Intro: I’m Daniel Fletcher. Today we bring back the Director of Fitness for Naval Special Warfare, Mike Caviston, to cover a very important aspect of NSW: running. His advice on training, form, and commonly held misconceptions is crucial if you’re planning for a career in Naval Special Warfare, but also helpful for anyone who strives to be a more efficient and effective runner. Let’s get started.

00:48

DF: Thanks for coming back and speaking with us. We’re going to do a deeper dive about running in general. You know, we all do it, civilians, we do it as kids, it’s got some universal appeal to say the least. So, thanks for sitting down with us again.

01:00

MC: My pleasure, looking forward to it.

01:02

DF: We’ll start off by having you just give a brief history of your employment before coming to work where you do now.

01:10

MC: Well, before I came to the center, I was a coach and a teacher. I was at the University of Michigan, and I worked with a number of athletes in different sports, but primarily I was a rowing coach. I was a competitive rower myself, and I got into coaching. And while that was unfolding, I went and got my graduate degree at U of M in kinesiology, and I began teaching, and so I spent about 22 years as a rowing coach and 14 of those years as a lecturer in kinesiology.

01:36

DF: So, you have an extensive background, obviously, it’s awesome to be able to talk to you about this because I think this is something that is personally interesting to me. I’m a runner, and my father is a marathon runner, and so he kind of got me into running pretty early. We all think we know how to run, but in your view, what percentage of active runners are actually doing it correctly?

01:54

MC: That’s a hard question to answer. It’s hard to definitively say what correct running is, and I try not to get too caught up in that when I’m talking to people. I was just working with a group earlier today, the recent class that completed Hell Week, and they’re going through what we call Walk Week, and I’m trying to help them get back literally on their feet so that by next week, a couple of days from now, they can get back into regular training and pass their timed four-mile runs. And so, we review a lot of running technique and give them some running drills and help them get through the aches and pains that accumulated during Hell Week so that they’re feeling a little bit better about themselves.
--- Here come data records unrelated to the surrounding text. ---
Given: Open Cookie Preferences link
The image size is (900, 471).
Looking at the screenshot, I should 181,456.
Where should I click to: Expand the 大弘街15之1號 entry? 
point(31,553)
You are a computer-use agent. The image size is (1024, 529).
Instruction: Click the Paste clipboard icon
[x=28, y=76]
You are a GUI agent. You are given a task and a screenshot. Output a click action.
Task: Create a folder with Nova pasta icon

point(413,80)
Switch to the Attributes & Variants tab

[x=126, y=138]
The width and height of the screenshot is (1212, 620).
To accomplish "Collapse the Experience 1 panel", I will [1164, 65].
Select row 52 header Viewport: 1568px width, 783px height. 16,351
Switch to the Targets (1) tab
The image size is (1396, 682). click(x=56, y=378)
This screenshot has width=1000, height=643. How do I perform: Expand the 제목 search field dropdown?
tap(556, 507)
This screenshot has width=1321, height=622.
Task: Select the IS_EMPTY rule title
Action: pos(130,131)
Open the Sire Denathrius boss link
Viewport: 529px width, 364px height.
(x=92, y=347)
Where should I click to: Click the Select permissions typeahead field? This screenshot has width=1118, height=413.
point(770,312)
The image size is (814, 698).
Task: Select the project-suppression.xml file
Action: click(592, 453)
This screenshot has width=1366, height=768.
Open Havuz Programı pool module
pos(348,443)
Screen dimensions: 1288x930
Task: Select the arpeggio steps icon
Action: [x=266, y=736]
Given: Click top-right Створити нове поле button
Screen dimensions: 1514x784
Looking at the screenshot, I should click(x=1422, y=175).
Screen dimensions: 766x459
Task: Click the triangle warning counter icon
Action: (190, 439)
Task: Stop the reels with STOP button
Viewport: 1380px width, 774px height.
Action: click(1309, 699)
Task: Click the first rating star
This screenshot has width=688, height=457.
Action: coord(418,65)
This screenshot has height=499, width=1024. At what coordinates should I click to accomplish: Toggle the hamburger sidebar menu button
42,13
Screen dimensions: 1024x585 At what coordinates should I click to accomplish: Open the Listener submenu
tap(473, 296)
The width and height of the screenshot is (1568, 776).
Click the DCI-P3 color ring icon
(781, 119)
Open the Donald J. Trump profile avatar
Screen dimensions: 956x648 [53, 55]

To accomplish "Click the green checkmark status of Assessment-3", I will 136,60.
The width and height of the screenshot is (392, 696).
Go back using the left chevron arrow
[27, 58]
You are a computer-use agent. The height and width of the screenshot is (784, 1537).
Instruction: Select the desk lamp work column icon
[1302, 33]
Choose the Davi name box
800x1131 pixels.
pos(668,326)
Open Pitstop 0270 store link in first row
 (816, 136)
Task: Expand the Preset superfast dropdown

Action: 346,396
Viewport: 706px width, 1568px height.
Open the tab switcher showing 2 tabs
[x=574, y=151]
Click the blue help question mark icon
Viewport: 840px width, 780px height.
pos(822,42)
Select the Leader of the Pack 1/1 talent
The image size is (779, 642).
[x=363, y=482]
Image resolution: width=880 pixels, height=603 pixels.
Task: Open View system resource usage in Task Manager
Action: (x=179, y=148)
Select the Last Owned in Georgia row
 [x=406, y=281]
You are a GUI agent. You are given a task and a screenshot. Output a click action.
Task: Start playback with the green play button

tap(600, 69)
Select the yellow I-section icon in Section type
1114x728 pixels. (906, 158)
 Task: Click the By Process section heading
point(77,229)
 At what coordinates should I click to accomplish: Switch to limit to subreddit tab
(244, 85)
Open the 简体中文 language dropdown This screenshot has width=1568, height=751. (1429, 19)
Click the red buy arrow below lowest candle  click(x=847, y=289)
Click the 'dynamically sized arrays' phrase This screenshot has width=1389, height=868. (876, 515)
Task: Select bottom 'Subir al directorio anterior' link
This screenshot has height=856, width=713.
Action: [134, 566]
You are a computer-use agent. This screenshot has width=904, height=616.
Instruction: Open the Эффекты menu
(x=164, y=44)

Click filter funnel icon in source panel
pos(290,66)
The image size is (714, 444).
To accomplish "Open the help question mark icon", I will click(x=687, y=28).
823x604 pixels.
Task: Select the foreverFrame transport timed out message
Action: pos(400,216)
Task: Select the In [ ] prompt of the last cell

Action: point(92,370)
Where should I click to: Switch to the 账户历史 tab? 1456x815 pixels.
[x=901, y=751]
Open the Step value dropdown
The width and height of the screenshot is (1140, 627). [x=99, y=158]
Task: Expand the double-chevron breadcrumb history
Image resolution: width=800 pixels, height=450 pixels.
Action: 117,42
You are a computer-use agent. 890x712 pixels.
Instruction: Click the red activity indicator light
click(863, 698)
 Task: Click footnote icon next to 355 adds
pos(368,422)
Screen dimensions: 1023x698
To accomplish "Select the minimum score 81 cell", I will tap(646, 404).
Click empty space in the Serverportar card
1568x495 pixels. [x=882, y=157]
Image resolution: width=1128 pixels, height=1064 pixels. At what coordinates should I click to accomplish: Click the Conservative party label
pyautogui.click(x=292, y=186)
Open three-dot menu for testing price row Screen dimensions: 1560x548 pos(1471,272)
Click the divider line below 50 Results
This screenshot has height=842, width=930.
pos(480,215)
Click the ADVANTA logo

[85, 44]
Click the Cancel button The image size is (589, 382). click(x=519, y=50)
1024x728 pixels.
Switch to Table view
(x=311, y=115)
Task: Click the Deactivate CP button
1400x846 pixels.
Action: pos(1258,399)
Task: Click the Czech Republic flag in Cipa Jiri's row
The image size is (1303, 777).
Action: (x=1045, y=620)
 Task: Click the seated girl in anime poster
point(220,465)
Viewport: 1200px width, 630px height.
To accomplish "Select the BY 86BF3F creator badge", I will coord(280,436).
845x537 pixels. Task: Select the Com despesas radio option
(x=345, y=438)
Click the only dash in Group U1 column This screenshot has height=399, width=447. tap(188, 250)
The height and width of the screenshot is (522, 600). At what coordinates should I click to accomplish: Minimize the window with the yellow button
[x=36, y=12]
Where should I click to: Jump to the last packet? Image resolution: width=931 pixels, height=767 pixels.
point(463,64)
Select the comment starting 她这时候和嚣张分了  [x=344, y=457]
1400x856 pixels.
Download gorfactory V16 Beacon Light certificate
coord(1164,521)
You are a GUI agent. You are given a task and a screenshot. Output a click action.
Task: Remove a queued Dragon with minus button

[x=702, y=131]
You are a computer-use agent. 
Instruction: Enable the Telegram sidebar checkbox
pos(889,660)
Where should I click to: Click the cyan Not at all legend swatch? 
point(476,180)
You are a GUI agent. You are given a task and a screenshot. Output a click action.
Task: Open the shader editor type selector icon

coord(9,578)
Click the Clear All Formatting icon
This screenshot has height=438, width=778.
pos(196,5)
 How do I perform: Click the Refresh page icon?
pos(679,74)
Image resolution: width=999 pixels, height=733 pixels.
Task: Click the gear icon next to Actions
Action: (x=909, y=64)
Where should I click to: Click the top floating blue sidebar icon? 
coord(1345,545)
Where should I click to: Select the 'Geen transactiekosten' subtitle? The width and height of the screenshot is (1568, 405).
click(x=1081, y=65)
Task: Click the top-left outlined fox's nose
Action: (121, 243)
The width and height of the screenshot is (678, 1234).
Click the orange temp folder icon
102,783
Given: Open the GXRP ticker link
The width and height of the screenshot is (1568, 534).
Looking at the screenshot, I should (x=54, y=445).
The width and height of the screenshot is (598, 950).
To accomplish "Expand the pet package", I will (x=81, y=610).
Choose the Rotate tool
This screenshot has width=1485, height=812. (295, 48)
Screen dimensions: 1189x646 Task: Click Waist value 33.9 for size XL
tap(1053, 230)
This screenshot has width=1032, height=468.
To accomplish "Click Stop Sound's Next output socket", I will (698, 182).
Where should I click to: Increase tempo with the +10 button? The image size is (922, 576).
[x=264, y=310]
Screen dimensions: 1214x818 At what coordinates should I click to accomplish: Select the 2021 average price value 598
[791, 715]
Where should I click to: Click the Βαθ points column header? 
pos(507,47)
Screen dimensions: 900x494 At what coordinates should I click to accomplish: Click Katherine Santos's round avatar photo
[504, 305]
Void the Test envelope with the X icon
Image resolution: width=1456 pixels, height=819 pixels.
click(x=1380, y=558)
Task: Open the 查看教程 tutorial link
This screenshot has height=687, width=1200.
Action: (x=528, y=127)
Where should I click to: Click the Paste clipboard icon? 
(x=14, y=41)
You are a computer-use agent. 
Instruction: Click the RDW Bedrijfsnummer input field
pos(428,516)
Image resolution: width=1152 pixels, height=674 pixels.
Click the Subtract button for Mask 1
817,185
And that’s one of the things I stress to them, is that there’s no absolute right or wrong way to run, but I can give them some guidelines and some things to think about and especially for people that are sort of on the borderline. You know, they’re not the greatest runners, or maybe they’ve been running, and they keep getting injured, and they’re trying to figure out why, then I’ll give them some technical things to think about. But everybody’s built different, everybody has a different body type, everybody has a different training background, so I’m a little hesitant to say, “Oh, this is the correct way to run.”

02:54

DF: Right, and that’s because of you’re saying physiologically people’s differences although we may look very similar…

02:59

MC: Or, or we don’t all look that similar, so we get a wide variety of people here, you know, some football linebacker types that if they didn’t have to go through BUD/S, I wouldn’t have them run more than two or three miles a week. We also get people that were actually very competitive cross-country runners, and so, yeah, they’ve got a runner’s body, and they’ll do very well running. But as a mix of people, people that were primarily swimmers or water polo players, maybe they’re good athletes, but they haven’t really spent the years building up the bo(continued)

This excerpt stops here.